(Beginning of Source data)

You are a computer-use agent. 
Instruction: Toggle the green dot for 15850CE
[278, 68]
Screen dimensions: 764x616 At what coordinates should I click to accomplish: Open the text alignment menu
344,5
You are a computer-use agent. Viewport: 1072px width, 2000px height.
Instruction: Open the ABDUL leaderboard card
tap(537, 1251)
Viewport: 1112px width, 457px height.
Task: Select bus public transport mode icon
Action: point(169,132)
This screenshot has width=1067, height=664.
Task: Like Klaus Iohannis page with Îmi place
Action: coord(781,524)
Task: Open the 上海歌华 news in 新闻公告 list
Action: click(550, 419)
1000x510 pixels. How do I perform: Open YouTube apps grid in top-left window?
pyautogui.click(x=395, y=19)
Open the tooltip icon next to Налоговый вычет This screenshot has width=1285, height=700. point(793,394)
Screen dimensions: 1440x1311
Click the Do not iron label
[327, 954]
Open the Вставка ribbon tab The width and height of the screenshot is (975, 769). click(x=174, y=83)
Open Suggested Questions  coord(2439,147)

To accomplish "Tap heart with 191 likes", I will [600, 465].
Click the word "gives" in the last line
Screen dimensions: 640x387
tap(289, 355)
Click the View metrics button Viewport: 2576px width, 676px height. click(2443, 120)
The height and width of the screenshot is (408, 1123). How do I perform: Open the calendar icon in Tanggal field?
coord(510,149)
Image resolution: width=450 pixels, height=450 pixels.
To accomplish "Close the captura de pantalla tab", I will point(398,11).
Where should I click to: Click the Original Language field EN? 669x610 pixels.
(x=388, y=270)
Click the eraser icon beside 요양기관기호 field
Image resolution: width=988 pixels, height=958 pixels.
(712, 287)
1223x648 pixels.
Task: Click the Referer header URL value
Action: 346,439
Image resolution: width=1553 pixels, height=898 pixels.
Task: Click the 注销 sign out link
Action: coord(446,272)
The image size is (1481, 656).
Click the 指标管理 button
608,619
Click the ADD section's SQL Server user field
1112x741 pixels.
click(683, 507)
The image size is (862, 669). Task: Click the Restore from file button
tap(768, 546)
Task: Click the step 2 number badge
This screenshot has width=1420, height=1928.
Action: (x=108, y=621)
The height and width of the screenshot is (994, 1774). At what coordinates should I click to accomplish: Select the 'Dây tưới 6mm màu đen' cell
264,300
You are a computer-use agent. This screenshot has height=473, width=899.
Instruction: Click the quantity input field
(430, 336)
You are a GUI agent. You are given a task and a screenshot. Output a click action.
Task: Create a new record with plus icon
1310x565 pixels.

(End of Source data)

Work order
The material is to be written out again in full, with no word altered.

Task solution
You are a computer-use agent. 
Instruction: Toggle the green dot for 15850CE
[278, 68]
Screen dimensions: 764x616 At what coordinates should I click to accomplish: Open the text alignment menu
344,5
You are a computer-use agent. Viewport: 1072px width, 2000px height.
Instruction: Open the ABDUL leaderboard card
tap(537, 1251)
Viewport: 1112px width, 457px height.
Task: Select bus public transport mode icon
Action: point(169,132)
This screenshot has width=1067, height=664.
Task: Like Klaus Iohannis page with Îmi place
Action: coord(781,524)
Task: Open the 上海歌华 news in 新闻公告 list
Action: click(550, 419)
1000x510 pixels. How do I perform: Open YouTube apps grid in top-left window?
pyautogui.click(x=395, y=19)
Open the tooltip icon next to Налоговый вычет This screenshot has width=1285, height=700. point(793,394)
Screen dimensions: 1440x1311
Click the Do not iron label
[327, 954]
Open the Вставка ribbon tab The width and height of the screenshot is (975, 769). click(x=174, y=83)
Open Suggested Questions  coord(2439,147)

To accomplish "Tap heart with 191 likes", I will [600, 465].
Click the word "gives" in the last line
Screen dimensions: 640x387
tap(289, 355)
Click the View metrics button Viewport: 2576px width, 676px height. click(2443, 120)
The height and width of the screenshot is (408, 1123). How do I perform: Open the calendar icon in Tanggal field?
coord(510,149)
Image resolution: width=450 pixels, height=450 pixels.
To accomplish "Close the captura de pantalla tab", I will point(398,11).
Where should I click to: Click the Original Language field EN? 669x610 pixels.
(x=388, y=270)
Click the eraser icon beside 요양기관기호 field
Image resolution: width=988 pixels, height=958 pixels.
(712, 287)
1223x648 pixels.
Task: Click the Referer header URL value
Action: 346,439
Image resolution: width=1553 pixels, height=898 pixels.
Task: Click the 注销 sign out link
Action: coord(446,272)
The image size is (1481, 656).
Click the 指标管理 button
608,619
Click the ADD section's SQL Server user field
1112x741 pixels.
click(683, 507)
The image size is (862, 669). Task: Click the Restore from file button
tap(768, 546)
Task: Click the step 2 number badge
This screenshot has width=1420, height=1928.
Action: (x=108, y=621)
The height and width of the screenshot is (994, 1774). At what coordinates should I click to accomplish: Select the 'Dây tưới 6mm màu đen' cell
264,300
You are a computer-use agent. This screenshot has height=473, width=899.
Instruction: Click the quantity input field
(430, 336)
You are a GUI agent. You are given a task and a screenshot. Output a click action.
Task: Create a new record with plus icon
1310x565 pixels.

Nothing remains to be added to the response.